- **MATERIALS PROVIDED**
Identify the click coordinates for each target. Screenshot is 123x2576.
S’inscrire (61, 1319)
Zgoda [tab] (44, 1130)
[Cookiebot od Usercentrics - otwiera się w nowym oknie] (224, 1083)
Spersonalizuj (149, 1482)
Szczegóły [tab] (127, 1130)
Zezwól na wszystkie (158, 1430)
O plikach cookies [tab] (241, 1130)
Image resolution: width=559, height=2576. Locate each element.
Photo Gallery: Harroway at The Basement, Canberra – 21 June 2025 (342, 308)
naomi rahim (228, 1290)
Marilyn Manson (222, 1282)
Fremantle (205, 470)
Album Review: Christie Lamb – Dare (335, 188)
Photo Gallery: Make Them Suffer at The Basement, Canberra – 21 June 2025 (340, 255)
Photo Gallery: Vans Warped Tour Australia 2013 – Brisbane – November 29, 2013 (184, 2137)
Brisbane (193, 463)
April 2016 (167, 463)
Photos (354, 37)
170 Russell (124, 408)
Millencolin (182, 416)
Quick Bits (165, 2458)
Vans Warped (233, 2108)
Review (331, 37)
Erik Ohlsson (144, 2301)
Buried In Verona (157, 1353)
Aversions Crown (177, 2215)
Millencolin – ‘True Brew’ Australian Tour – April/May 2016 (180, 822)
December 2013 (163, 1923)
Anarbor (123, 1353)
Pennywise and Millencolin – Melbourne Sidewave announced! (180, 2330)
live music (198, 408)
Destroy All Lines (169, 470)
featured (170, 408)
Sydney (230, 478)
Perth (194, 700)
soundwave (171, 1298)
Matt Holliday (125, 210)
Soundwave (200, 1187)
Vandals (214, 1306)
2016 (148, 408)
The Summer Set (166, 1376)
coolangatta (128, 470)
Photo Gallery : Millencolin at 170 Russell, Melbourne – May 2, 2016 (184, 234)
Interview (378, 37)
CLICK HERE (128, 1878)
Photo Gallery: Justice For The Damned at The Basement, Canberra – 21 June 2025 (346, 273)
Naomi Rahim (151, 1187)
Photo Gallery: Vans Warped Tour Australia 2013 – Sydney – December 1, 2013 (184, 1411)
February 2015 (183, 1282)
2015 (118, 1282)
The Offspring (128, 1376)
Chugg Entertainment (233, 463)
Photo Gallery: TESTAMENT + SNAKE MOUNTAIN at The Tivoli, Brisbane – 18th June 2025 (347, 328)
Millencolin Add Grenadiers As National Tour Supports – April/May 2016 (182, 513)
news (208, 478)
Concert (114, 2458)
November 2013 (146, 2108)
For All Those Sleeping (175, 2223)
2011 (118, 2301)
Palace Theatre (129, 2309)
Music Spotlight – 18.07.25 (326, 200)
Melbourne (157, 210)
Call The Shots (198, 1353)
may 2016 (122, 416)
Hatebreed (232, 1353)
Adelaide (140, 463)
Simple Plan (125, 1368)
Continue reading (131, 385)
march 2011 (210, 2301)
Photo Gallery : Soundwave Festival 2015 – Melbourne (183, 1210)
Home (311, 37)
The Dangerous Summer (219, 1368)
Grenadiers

- **TASK TO COMPLETE**
Print exactly the lines of the listing above starting at the line containing "Quick Bits (165, 2458)" and ending at the line containing "Naomi Rahim (151, 1187)", both included.

- **YOUR RESPONSE**
Quick Bits (165, 2458)
Vans Warped (233, 2108)
Review (331, 37)
Erik Ohlsson (144, 2301)
Buried In Verona (157, 1353)
Aversions Crown (177, 2215)
Millencolin – ‘True Brew’ Australian Tour – April/May 2016 (180, 822)
December 2013 (163, 1923)
Anarbor (123, 1353)
Pennywise and Millencolin – Melbourne Sidewave announced! (180, 2330)
live music (198, 408)
Destroy All Lines (169, 470)
featured (170, 408)
Sydney (230, 478)
Perth (194, 700)
soundwave (171, 1298)
Matt Holliday (125, 210)
Soundwave (200, 1187)
Vandals (214, 1306)
2016 (148, 408)
The Summer Set (166, 1376)
coolangatta (128, 470)
Photo Gallery : Millencolin at 170 Russell, Melbourne – May 2, 2016 (184, 234)
Interview (378, 37)
CLICK HERE (128, 1878)
Photo Gallery: Justice For The Damned at The Basement, Canberra – 21 June 2025 (346, 273)
Naomi Rahim (151, 1187)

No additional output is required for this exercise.